5:51 p.m. Today's project was to take my friend to her last radiation treatment. What a fine day for celebration and a real sense of accomplishment! She has some more steps to accomplish, including starting powerful medication to prevent recurrence, but this was a huge milestone. She was grinning from ear to ear when she showed me her certificate of completion and the beautiful gold pin with the symbol for radiation on it.
We were together from about noon until 3 p.m., and enjoyed a wonderful time of fellowship the whole time. Pam is a published writer, an unspoken goal I have had for many years, but the time, effort and expense of accomplishing that goal have never come together for me so far. The Lord knows what He would have each of us to do, of that we can be assured! "He knows the way that I take..." (Job 23:10). I am so proud of Pam's perseverance--staying up until 3 o'clock this morning working on final changes, for instance! I can't wait to hold her book of stories and poems in my hand.
Meanwhile, another courageous person was working very hard to make plans come to successful fruition. While I was helping Pam, my husband Steve was independently completing the tasks on a sheet of legal paper the two of us had listed together last night, items to be loaded into the RV for our trip to Lake Havasu tomorrow morning. For a person with Alzheimers, this was a huge undertaking, more indication of his growing confidence and abilities that are slowly returning. I checked in with him a couple of times, once to schedule a time for our eldest son to come install our new microwave; and later to let him know when I'd be back.

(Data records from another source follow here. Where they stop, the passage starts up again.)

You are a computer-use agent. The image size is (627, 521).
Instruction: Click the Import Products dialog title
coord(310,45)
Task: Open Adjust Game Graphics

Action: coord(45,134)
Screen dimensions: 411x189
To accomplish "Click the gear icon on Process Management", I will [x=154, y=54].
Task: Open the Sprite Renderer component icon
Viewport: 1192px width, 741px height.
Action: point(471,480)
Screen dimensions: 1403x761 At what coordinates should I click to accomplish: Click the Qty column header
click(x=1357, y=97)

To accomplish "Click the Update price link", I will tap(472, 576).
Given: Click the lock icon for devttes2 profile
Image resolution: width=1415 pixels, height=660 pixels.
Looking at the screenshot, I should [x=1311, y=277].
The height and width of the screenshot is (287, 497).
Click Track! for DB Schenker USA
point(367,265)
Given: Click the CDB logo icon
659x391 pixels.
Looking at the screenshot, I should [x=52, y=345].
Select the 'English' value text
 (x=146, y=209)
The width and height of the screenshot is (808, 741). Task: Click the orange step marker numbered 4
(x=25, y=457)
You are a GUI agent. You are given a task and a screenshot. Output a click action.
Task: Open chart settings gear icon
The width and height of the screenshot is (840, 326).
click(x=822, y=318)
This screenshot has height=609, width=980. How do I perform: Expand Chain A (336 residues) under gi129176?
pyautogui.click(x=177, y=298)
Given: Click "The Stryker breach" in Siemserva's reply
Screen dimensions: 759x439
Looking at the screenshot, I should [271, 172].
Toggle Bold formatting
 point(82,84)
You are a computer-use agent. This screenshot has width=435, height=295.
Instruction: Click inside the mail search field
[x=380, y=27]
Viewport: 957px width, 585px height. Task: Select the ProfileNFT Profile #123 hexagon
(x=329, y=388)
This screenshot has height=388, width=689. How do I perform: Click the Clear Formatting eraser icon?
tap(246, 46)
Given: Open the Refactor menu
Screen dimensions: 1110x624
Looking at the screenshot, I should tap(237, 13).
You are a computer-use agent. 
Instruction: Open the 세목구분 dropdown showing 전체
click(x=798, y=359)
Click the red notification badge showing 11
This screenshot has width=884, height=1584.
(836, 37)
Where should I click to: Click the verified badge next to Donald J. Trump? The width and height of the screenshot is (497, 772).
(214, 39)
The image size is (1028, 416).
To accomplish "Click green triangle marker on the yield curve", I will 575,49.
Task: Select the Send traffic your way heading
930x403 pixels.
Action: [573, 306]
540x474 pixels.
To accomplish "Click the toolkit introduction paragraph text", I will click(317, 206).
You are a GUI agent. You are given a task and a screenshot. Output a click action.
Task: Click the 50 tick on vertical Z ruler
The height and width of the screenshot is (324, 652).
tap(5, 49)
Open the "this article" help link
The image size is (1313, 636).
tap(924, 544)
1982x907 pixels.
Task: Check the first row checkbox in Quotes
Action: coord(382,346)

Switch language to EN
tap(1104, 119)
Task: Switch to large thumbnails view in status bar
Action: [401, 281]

Steve had stayed on task all afternoon! Heading home at last, I was able to enjoy the cerulean post-rain sky, instead of experiencing anxiety as to whether the RV was in a shambles and seeing myself having to redo everything. Again, the joy of accomplishment!
Being a housewife, I did rearrange a number of items, perfectly normal for me, anyway. The RV was not in chaos, by any means. I was placing items more to my liking, to my preference. I thank Steve for his good job. I don't feel compelled to flatter Steve with false praise; that way, my praise is genuine, meaningful, and TRUE.
God gave me the grace and privilege today of seeing two of His people beat the odds and live to fight on another day against insurmountable odds. Cancer and Alzheinmers are usually death sentences, in all honesty. But the days we all have need to be lived to the fullest, with purpose and determination, asking the Lord to help us "get it right."
Philippians 4:13 is what Pam and Steve demonstrated today: "I can do all things through Christ who strengthens me."